Post

The Middleware System: Analytics, Guardrails, and Custom Pipelines

Build production-grade AI pipelines with NeuroLink's middleware system. Add analytics tracking, content guardrails, and custom processing to any LLM.

The Middleware System: Analytics, Guardrails, and Custom Pipelines

Every generate() call in production needed the same boilerplate: timing, token counting, PII filtering, content safety checks, and audit logging. We were copying this logic across every endpoint, and every copy drifted slightly from the others. The maintenance cost was quadratic.

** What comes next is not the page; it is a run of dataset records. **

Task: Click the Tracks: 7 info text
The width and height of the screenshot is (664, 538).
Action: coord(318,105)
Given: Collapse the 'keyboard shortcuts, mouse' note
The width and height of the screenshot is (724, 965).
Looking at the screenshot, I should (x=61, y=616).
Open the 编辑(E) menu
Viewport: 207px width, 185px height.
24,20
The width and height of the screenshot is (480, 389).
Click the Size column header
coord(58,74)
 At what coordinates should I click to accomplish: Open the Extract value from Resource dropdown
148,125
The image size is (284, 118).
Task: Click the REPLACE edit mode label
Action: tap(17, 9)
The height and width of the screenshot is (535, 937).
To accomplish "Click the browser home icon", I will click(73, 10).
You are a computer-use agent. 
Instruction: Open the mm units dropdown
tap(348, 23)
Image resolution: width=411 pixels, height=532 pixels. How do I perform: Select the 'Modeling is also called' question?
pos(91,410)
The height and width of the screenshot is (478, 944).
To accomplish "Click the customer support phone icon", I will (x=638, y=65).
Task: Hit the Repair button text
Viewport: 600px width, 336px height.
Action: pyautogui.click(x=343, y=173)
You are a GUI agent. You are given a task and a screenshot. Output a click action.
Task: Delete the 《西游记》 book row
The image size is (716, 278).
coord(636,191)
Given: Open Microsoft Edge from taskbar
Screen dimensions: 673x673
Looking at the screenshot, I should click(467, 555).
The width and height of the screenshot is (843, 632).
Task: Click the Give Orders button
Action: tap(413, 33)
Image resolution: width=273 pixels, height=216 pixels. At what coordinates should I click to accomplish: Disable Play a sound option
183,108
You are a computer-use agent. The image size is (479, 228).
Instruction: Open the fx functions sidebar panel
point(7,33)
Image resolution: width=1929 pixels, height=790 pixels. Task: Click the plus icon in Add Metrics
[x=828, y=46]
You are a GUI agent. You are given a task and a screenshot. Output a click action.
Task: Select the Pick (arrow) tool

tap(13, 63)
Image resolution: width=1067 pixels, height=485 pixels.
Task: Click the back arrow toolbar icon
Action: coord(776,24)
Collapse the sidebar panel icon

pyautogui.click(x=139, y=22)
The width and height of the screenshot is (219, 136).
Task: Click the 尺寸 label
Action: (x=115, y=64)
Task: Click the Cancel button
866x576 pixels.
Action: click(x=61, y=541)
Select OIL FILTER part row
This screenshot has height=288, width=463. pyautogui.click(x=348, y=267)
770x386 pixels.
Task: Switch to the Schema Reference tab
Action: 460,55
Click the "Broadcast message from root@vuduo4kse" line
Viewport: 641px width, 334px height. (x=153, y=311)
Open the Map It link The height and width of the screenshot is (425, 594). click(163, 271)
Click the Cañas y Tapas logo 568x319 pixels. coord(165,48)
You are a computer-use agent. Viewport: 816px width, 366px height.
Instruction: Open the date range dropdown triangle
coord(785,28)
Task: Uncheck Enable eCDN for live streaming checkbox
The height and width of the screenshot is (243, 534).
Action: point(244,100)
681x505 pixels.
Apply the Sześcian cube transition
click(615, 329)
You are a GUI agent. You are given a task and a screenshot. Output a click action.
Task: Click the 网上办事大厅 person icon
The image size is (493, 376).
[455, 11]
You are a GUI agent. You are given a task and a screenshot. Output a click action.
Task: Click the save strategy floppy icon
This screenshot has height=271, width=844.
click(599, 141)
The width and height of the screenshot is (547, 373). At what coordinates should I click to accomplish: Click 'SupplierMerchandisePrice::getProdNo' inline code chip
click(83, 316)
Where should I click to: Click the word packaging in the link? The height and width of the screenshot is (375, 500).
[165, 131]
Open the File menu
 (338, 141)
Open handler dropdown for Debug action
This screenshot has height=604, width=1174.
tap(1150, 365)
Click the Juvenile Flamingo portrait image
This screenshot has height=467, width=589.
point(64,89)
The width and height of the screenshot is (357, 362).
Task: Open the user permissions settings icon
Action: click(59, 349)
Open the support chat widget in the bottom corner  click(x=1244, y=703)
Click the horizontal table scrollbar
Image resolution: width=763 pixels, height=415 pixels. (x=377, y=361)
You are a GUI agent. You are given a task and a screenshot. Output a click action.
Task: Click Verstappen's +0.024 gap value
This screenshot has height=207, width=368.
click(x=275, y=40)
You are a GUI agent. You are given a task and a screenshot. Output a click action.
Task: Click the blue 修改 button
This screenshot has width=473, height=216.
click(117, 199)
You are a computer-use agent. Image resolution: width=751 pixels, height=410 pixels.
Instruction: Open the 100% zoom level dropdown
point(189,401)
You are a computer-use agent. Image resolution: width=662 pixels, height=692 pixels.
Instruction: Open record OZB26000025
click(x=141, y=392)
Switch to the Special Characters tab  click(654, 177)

The middleware system was the fix. NeuroLink wraps the language model itself using the AI SDK’s wrapLanguageModel, so analytics, guardrails, and evaluation run transparently on both generate() and stream() with zero application code changes. A priority-based chain ensures correct execution order. A registry handles registration and conditional application. And because the factory catches middleware errors gracefully, a broken logger never takes down your AI pipeline.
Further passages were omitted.